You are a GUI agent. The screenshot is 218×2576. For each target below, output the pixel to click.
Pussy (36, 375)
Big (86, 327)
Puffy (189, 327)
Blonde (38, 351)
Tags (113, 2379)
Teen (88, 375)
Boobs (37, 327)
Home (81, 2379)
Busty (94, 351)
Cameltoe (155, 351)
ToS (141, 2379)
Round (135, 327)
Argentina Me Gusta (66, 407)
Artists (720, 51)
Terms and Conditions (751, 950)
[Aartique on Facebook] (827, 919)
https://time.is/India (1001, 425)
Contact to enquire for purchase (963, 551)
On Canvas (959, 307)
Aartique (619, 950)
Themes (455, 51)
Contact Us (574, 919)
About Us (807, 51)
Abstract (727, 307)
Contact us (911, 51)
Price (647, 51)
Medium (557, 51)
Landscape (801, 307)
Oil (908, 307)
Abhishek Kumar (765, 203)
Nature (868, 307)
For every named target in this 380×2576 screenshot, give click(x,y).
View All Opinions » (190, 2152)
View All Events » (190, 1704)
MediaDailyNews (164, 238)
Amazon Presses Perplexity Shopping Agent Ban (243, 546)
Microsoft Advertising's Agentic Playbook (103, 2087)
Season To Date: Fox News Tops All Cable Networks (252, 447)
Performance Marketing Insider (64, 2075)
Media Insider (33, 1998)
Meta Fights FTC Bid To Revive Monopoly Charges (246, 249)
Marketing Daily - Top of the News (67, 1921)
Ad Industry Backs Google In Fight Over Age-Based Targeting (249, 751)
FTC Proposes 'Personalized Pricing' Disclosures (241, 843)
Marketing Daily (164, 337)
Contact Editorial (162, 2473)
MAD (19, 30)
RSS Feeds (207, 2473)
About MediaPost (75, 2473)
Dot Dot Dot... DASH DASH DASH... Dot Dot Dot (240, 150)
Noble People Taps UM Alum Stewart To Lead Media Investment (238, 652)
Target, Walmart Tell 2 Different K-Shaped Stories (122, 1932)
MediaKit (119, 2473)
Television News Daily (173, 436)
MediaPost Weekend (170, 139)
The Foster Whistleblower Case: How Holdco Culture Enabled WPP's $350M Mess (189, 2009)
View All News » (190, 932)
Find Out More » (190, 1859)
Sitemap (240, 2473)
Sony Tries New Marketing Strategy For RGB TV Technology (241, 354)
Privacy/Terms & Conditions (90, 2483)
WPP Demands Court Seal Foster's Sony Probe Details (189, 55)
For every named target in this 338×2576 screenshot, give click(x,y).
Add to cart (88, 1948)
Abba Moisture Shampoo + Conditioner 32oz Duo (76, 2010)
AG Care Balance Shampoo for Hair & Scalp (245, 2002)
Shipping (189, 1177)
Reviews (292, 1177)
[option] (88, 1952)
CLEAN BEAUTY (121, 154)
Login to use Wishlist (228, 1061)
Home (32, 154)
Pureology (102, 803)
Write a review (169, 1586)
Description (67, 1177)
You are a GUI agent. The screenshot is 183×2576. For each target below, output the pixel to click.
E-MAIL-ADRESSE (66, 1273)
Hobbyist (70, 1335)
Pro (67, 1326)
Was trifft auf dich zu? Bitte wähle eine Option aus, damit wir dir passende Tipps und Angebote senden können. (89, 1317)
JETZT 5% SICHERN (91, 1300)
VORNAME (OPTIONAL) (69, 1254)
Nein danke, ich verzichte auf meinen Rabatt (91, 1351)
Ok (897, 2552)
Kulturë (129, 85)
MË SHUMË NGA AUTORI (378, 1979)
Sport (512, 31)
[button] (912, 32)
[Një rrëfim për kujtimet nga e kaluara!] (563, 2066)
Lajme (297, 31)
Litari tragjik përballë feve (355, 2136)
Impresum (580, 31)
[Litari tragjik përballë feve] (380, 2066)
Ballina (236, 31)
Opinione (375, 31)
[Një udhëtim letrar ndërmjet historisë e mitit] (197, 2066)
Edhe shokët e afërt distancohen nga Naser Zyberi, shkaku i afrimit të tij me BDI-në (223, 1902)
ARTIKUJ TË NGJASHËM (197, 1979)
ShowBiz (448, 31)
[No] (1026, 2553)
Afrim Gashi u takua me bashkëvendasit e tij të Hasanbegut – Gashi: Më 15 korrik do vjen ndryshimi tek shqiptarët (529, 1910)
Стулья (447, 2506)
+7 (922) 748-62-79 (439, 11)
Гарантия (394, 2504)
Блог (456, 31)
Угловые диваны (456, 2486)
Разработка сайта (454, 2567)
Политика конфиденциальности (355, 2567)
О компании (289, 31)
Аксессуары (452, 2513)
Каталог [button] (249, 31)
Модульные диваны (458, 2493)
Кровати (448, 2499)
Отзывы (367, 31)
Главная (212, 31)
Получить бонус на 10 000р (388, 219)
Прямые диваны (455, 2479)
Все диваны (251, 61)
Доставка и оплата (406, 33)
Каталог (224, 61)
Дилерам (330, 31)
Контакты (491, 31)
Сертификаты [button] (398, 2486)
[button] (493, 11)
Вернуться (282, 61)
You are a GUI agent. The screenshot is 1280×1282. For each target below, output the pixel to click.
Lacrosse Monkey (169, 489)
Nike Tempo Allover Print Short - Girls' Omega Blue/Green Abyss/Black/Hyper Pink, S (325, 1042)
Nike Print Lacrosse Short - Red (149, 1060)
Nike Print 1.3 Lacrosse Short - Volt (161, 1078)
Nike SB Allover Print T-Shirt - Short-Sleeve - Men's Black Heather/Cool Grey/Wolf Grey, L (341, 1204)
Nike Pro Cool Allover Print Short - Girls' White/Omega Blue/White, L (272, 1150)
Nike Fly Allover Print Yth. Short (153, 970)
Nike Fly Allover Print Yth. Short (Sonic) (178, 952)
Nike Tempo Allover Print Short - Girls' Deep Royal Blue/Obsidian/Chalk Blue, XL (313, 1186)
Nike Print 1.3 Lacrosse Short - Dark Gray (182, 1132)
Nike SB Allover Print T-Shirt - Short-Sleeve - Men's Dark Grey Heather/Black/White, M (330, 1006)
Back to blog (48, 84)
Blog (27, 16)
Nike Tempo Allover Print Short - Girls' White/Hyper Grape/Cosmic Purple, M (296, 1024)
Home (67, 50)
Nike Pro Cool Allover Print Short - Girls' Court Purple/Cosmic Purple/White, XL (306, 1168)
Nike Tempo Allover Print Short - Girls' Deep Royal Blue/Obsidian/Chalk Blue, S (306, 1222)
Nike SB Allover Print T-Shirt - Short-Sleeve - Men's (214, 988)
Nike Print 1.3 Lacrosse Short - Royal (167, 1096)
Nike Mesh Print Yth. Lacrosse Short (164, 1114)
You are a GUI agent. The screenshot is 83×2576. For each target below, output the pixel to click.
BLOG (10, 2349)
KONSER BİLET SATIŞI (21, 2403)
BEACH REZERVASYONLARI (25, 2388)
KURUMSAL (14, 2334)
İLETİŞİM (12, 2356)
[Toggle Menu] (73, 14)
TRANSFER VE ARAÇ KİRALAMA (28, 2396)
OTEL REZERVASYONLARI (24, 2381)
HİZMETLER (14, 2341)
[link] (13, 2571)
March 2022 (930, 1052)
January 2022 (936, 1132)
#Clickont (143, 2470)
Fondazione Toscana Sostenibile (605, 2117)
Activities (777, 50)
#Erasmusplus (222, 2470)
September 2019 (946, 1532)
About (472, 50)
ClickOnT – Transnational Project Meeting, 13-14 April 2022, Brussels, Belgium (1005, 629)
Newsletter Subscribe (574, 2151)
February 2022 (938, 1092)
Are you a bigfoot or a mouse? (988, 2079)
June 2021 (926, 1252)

◆ **Problem to solve**: In this exercise, reproduce the material word for word, in full.

◆ **Answer space**:
You are a GUI agent. The screenshot is 218×2576. For each target below, output the pixel to click.
Pussy (36, 375)
Big (86, 327)
Puffy (189, 327)
Blonde (38, 351)
Tags (113, 2379)
Teen (88, 375)
Boobs (37, 327)
Home (81, 2379)
Busty (94, 351)
Cameltoe (155, 351)
ToS (141, 2379)
Round (135, 327)
Argentina Me Gusta (66, 407)
Artists (720, 51)
Terms and Conditions (751, 950)
[Aartique on Facebook] (827, 919)
https://time.is/India (1001, 425)
Contact to enquire for purchase (963, 551)
On Canvas (959, 307)
Aartique (619, 950)
Themes (455, 51)
Contact Us (574, 919)
About Us (807, 51)
Abstract (727, 307)
Contact us (911, 51)
Price (647, 51)
Medium (557, 51)
Landscape (801, 307)
Oil (908, 307)
Abhishek Kumar (765, 203)
Nature (868, 307)
For every named target in this 380×2576 screenshot, give click(x,y).
View All Opinions » (190, 2152)
View All Events » (190, 1704)
MediaDailyNews (164, 238)
Amazon Presses Perplexity Shopping Agent Ban (243, 546)
Microsoft Advertising's Agentic Playbook (103, 2087)
Season To Date: Fox News Tops All Cable Networks (252, 447)
Performance Marketing Insider (64, 2075)
Media Insider (33, 1998)
Meta Fights FTC Bid To Revive Monopoly Charges (246, 249)
Marketing Daily - Top of the News (67, 1921)
Ad Industry Backs Google In Fight Over Age-Based Targeting (249, 751)
FTC Proposes 'Personalized Pricing' Disclosures (241, 843)
Marketing Daily (164, 337)
Contact Editorial (162, 2473)
MAD (19, 30)
RSS Feeds (207, 2473)
About MediaPost (75, 2473)
Dot Dot Dot... DASH DASH DASH... Dot Dot Dot (240, 150)
Noble People Taps UM Alum Stewart To Lead Media Investment (238, 652)
Target, Walmart Tell 2 Different K-Shaped Stories (122, 1932)
MediaKit (119, 2473)
Television News Daily (173, 436)
MediaPost Weekend (170, 139)
The Foster Whistleblower Case: How Holdco Culture Enabled WPP's $350M Mess (189, 2009)
View All News » (190, 932)
Find Out More » (190, 1859)
Sitemap (240, 2473)
Sony Tries New Marketing Strategy For RGB TV Technology (241, 354)
Privacy/Terms & Conditions (90, 2483)
WPP Demands Court Seal Foster's Sony Probe Details (189, 55)
For every named target in this 338×2576 screenshot, give click(x,y).
Add to cart (88, 1948)
Abba Moisture Shampoo + Conditioner 32oz Duo (76, 2010)
AG Care Balance Shampoo for Hair & Scalp (245, 2002)
Shipping (189, 1177)
Reviews (292, 1177)
[option] (88, 1952)
CLEAN BEAUTY (121, 154)
Login to use Wishlist (228, 1061)
Home (32, 154)
Pureology (102, 803)
Write a review (169, 1586)
Description (67, 1177)
You are a GUI agent. The screenshot is 183×2576. For each target below, output the pixel to click.
E-MAIL-ADRESSE (66, 1273)
Hobbyist (70, 1335)
Pro (67, 1326)
Was trifft auf dich zu? Bitte wähle eine Option aus, damit wir dir passende Tipps und Angebote senden können. (89, 1317)
JETZT 5% SICHERN (91, 1300)
VORNAME (OPTIONAL) (69, 1254)
Nein danke, ich verzichte auf meinen Rabatt (91, 1351)
Ok (897, 2552)
Kulturë (129, 85)
MË SHUMË NGA AUTORI (378, 1979)
Sport (512, 31)
[button] (912, 32)
[Një rrëfim për kujtimet nga e kaluara!] (563, 2066)
Lajme (297, 31)
Litari tragjik përballë feve (355, 2136)
Impresum (580, 31)
[Litari tragjik përballë feve] (380, 2066)
Ballina (236, 31)
Opinione (375, 31)
[Një udhëtim letrar ndërmjet historisë e mitit] (197, 2066)
Edhe shokët e afërt distancohen nga Naser Zyberi, shkaku i afrimit të tij me BDI-në (223, 1902)
ARTIKUJ TË NGJASHËM (197, 1979)
ShowBiz (448, 31)
[No] (1026, 2553)
Afrim Gashi u takua me bashkëvendasit e tij të Hasanbegut – Gashi: Më 15 korrik do vjen ndryshimi tek shqiptarët (529, 1910)
Стулья (447, 2506)
+7 (922) 748-62-79 (439, 11)
Гарантия (394, 2504)
Блог (456, 31)
Угловые диваны (456, 2486)
Разработка сайта (454, 2567)
Политика конфиденциальности (355, 2567)
О компании (289, 31)
Аксессуары (452, 2513)
Каталог [button] (249, 31)
Модульные диваны (458, 2493)
Кровати (448, 2499)
Отзывы (367, 31)
Главная (212, 31)
Получить бонус на 10 000р (388, 219)
Прямые диваны (455, 2479)
Все диваны (251, 61)
Доставка и оплата (406, 33)
Каталог (224, 61)
Дилерам (330, 31)
Контакты (491, 31)
Сертификаты [button] (398, 2486)
[button] (493, 11)
Вернуться (282, 61)
You are a GUI agent. The screenshot is 1280×1282. For each target below, output the pixel to click.
Lacrosse Monkey (169, 489)
Nike Tempo Allover Print Short - Girls' Omega Blue/Green Abyss/Black/Hyper Pink, S (325, 1042)
Nike Print Lacrosse Short - Red (149, 1060)
Nike Print 1.3 Lacrosse Short - Volt (161, 1078)
Nike SB Allover Print T-Shirt - Short-Sleeve - Men's Black Heather/Cool Grey/Wolf Grey, L (341, 1204)
Nike Pro Cool Allover Print Short - Girls' White/Omega Blue/White, L (272, 1150)
Nike Fly Allover Print Yth. Short (153, 970)
Nike Fly Allover Print Yth. Short (Sonic) (178, 952)
Nike Tempo Allover Print Short - Girls' Deep Royal Blue/Obsidian/Chalk Blue, XL (313, 1186)
Nike Print 1.3 Lacrosse Short - Dark Gray (182, 1132)
Nike SB Allover Print T-Shirt - Short-Sleeve - Men's Dark Grey Heather/Black/White, M (330, 1006)
Back to blog (48, 84)
Blog (27, 16)
Nike Tempo Allover Print Short - Girls' White/Hyper Grape/Cosmic Purple, M (296, 1024)
Home (67, 50)
Nike Pro Cool Allover Print Short - Girls' Court Purple/Cosmic Purple/White, XL (306, 1168)
Nike Tempo Allover Print Short - Girls' Deep Royal Blue/Obsidian/Chalk Blue, S (306, 1222)
Nike SB Allover Print T-Shirt - Short-Sleeve - Men's (214, 988)
Nike Print 1.3 Lacrosse Short - Royal (167, 1096)
Nike Mesh Print Yth. Lacrosse Short (164, 1114)
You are a GUI agent. The screenshot is 83×2576. For each target below, output the pixel to click.
BLOG (10, 2349)
KONSER BİLET SATIŞI (21, 2403)
BEACH REZERVASYONLARI (25, 2388)
KURUMSAL (14, 2334)
İLETİŞİM (12, 2356)
[Toggle Menu] (73, 14)
TRANSFER VE ARAÇ KİRALAMA (28, 2396)
OTEL REZERVASYONLARI (24, 2381)
HİZMETLER (14, 2341)
[link] (13, 2571)
March 2022 (930, 1052)
January 2022 (936, 1132)
#Clickont (143, 2470)
Fondazione Toscana Sostenibile (605, 2117)
Activities (777, 50)
#Erasmusplus (222, 2470)
September 2019 (946, 1532)
About (472, 50)
ClickOnT – Transnational Project Meeting, 13-14 April 2022, Brussels, Belgium (1005, 629)
Newsletter Subscribe (574, 2151)
February 2022 (938, 1092)
Are you a bigfoot or a mouse? (988, 2079)
June 2021 (926, 1252)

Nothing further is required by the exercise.